Roughly half of the main road through Denali National Park and Preserve will remain closed next year as park officials contend with landslide issues.
Park officials announced that buses and cars will be able to access up to mile 43 of the 92-mile Denali Park Road, but the remainder will be closed. The closure comes at a location known as Pretty Rocks, where landslides have become commonplace.
“We look forward to getting started on the long-term solution at Pretty Rocks. Meanwhile, Denali is ready for visitors in 2022,” deputy superintendent Brooke Merrell said in a press release. “We will continue to have access to great wildlife viewing, views of Denali, front-country trails, and backcountry hiking and camping,” she added.
The long-term solution Merrell is referring to is construction of a permanent bridge over the slide area. Construction was originally slated for 2023, but the National Parks Service and Federal Highways Administration have been working to identify funding sources to move up the timetable.
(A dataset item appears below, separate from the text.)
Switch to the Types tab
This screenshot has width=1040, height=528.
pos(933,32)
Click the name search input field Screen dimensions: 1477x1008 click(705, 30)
“Denali National Park and Preserve will continue to work with inholders, neighbors, and partners to ensure an unforgettable Denali experience during construction,” Merrell said.
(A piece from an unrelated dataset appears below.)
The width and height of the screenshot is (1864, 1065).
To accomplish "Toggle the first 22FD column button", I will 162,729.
The road west of Mile 43 was closed to nonessential vehicles in August because of the landslides. According to the Anchorage Daily News, the roadbed has slumped about 30 feet since September 6.
“Given the acceleration trend, the NPS expects landslide movement over this winter will exceed the park’s ability to restore or maintain the road surface to safely allow for bus traffic,” the NPS said in its release.
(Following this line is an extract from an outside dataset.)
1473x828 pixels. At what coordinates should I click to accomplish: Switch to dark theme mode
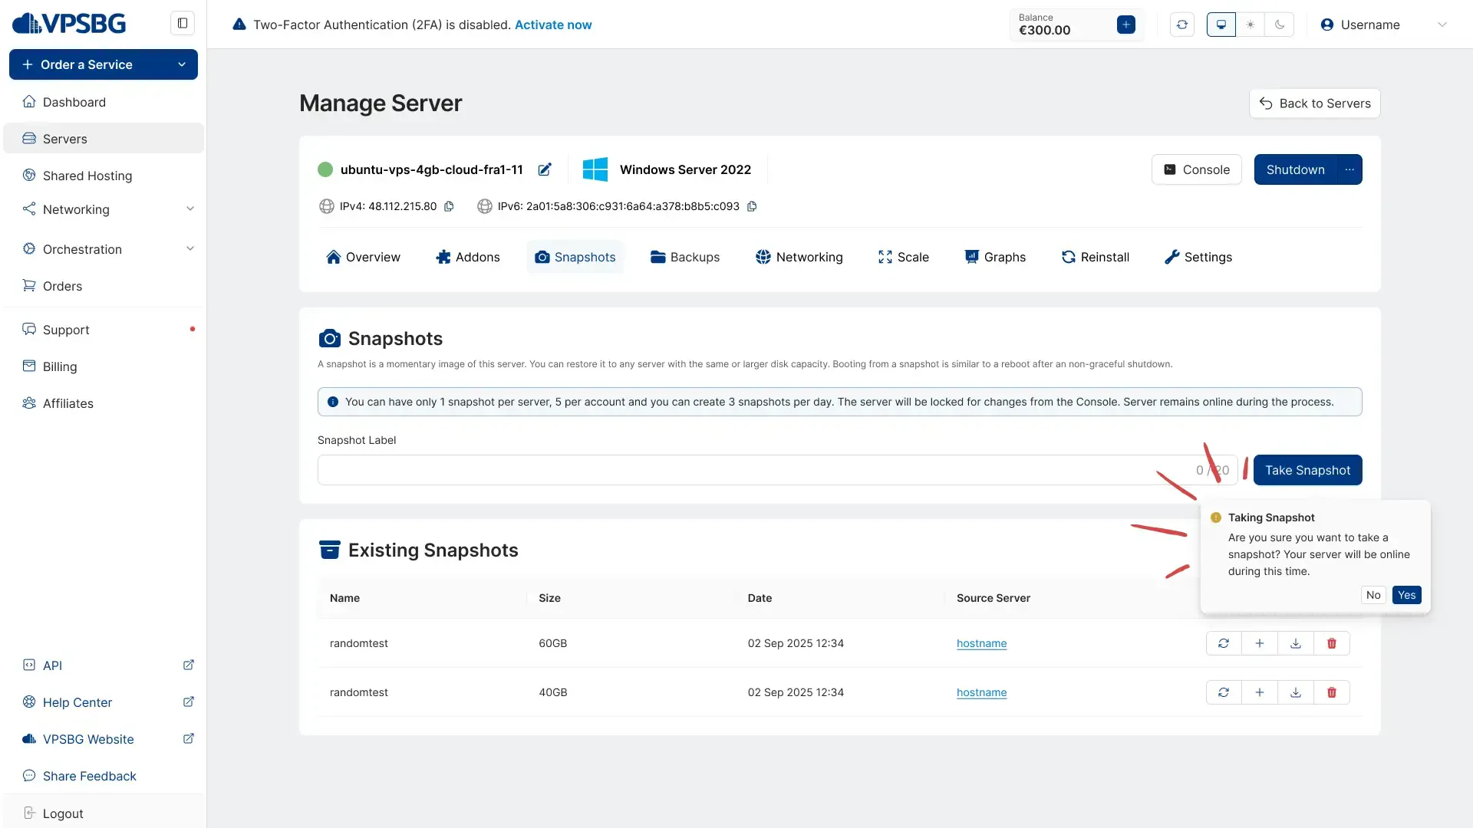tap(1279, 25)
The Pretty Rocks landslide in the 1990s first created small cracks in the road surface. Those are now increasing to 3.5 inches per day, Merrell said.
In August, the NPS determined it could no longer maintain a safe road surface and began working toward moving up construction of the bridge.
Denali National Park and Preserve is home to North America’s tallest peak at 20,310 feet. The park covers 6 million acres of land and has just a single road and entrance.
It is home to all types of wildlife and few trails, allowing the animals to roam freely. There are six campgrounds but no NPS-run lodging on the grounds.